Cultura, não, com licença

Leonardo Sousa
#Crónica

Herbert Read sugere a abolição da palavra: para o inferno com a cultura! Já não é mais do que uma mercadoria, o que não pode ser separado das operações políticas e económicas. E, paradoxalmente, atomizou-se. Gonçalo M. Tavares: “Reduziram os ensinamentos essenciais de 10 mil páginas / a 10 mil dólares”. Dúvida grega: em que medida um produtor musical é mais “agente cultural” do que um produtor de sapatos? Para o sentido de cultura, é tão legítima a gastronomia quanto a dança, tão necessária a política quanto a empresa. Porém, ele não é cada uma dessas coisas em si, mas sobretudo o propósito de comunicação entre todas as partes, a favor do aperfeiçoamento democrático da sociedade. Pode entender-se como um conjunto de dinâmicas que ocorrem entre o mundo individual e subjectivo e o mundo colectivo, material e histórico; entre o mundo colectivo, material e histórico e a criação de sentido, finalidade. Não precisamos da palavra, precisamos do seu significado.

Esse significado instaura uma “tensão entre fazer e ser feito” (Terry Eagleton). Grande parte do que somos é o que nos falta. As artes são o campo onde a convulsão pode ser contínua, a indagação absoluta e devastadora. Em “Talho”, conto de Maria Brandão (Avenida Marginal, Artes e Letras, 2019), o olhar simultaneamente estrangeiro e residente da protagonista obriga-nos a confrontar a “existência de um paraíso no meio do Atlântico” com os seus “verdes desbotados, as paisagens banais, as hidrângeas queimadas, as termas duvidosas, a gastronomia gordurosa, a cultura dormente, os habitantes selvagens” e com uma “cidade raquítica com mais carros do que o centro de Estocolmo”. Uma peça de arte literária que é ao mesmo passo uma peça de crítica cultural, encetada para nos fazer olhar a partir das fendas e dos golpes, situando-nos na tensão entre o que o território é e o que pode ser, denunciando-lhe em poucas linhas um rumo abstinente, que não coloca obstáculos reais às falências na educação e na cidadania, à economia faminta, à visão autofágica do território, provinciana, mesquinha, e, em última análise, trágica como “um Titanic de quatro rodas”. 
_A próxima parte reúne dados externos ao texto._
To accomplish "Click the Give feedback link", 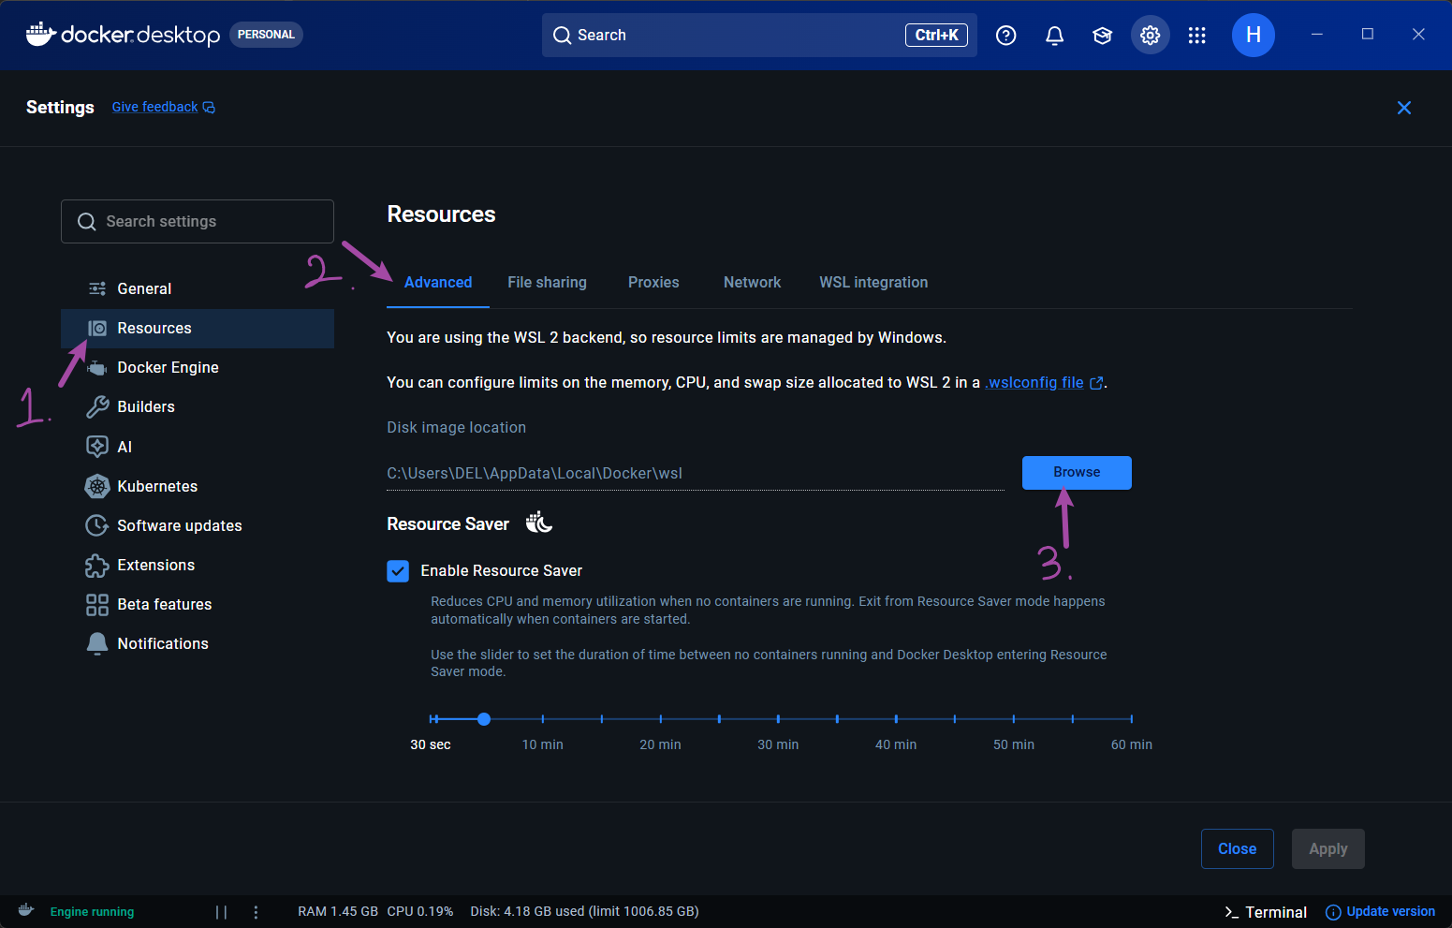I will click(163, 107).
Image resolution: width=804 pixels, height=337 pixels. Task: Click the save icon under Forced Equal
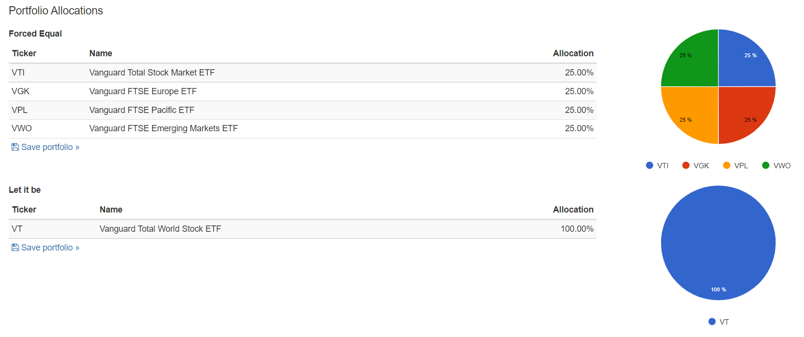tap(15, 147)
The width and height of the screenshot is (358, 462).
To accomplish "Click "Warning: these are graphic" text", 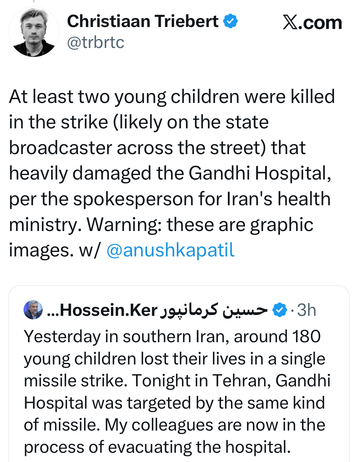I will [200, 225].
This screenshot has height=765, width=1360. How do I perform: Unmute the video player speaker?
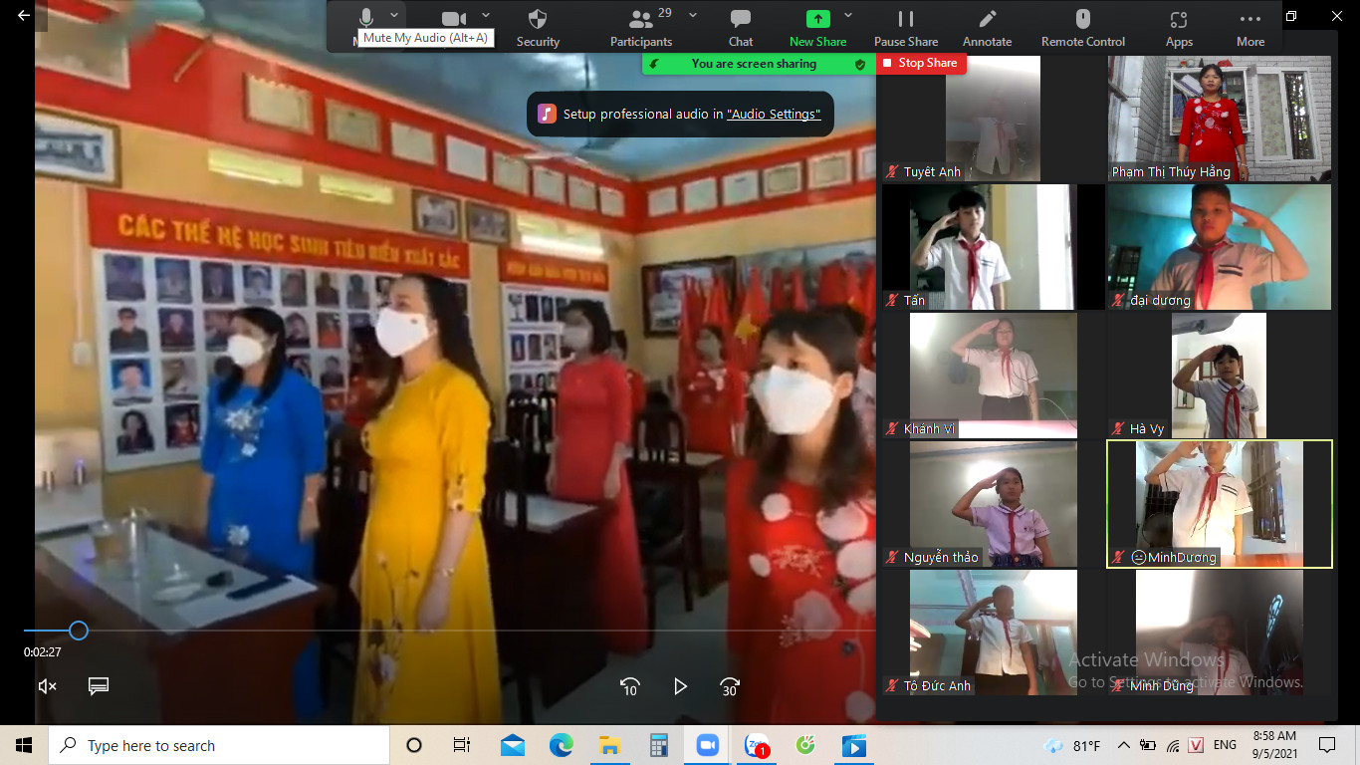tap(47, 686)
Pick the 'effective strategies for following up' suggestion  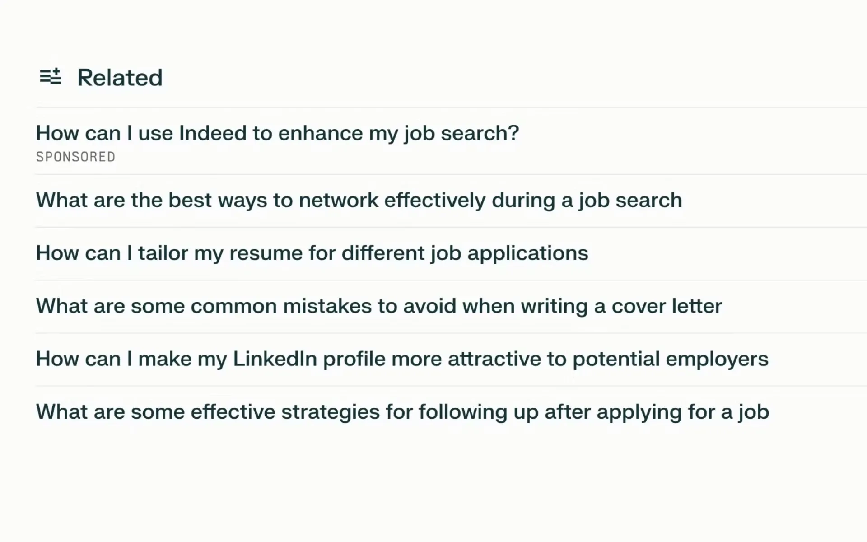click(402, 412)
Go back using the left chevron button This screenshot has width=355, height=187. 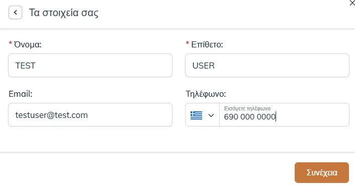pos(15,13)
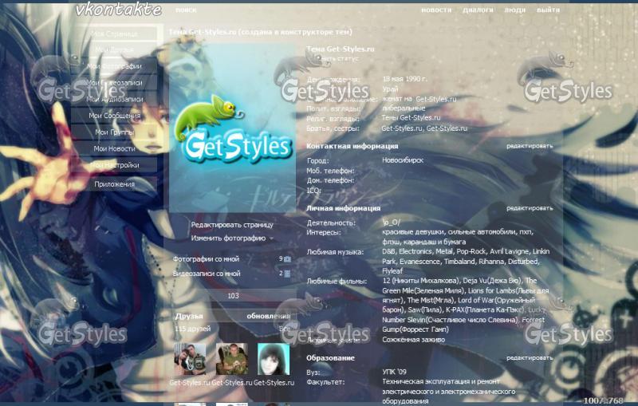
Task: Open the 'Фотографии со мной' link
Action: click(x=207, y=259)
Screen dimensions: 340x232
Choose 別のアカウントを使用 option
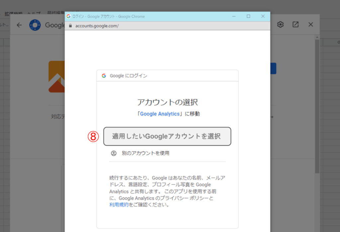point(145,153)
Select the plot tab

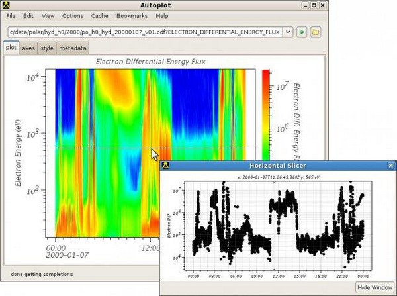(11, 48)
A cultura é “dormente”, porque, como “uma rotunda congestionada, sem sentido definido”, não comunica com as vias sobre as quais se expande, e estagna. À imagem e semelhança do mercado, transformou públicos e cidadãos em consumidores de mais um serviço ou bem. Não temos falta de consumidores – vide festa branca. As artes precisam de reencontrar o seu espaço e recriar os seus públicos. Um público participa na própria obra, recria-a, amplia o seu significado, perpetua-a, inscreve-a na consciência colectiva. Faz dela pertença comum. Faz muito mais do que consumir, entreter, ou prover soro a uma qualquer apatia.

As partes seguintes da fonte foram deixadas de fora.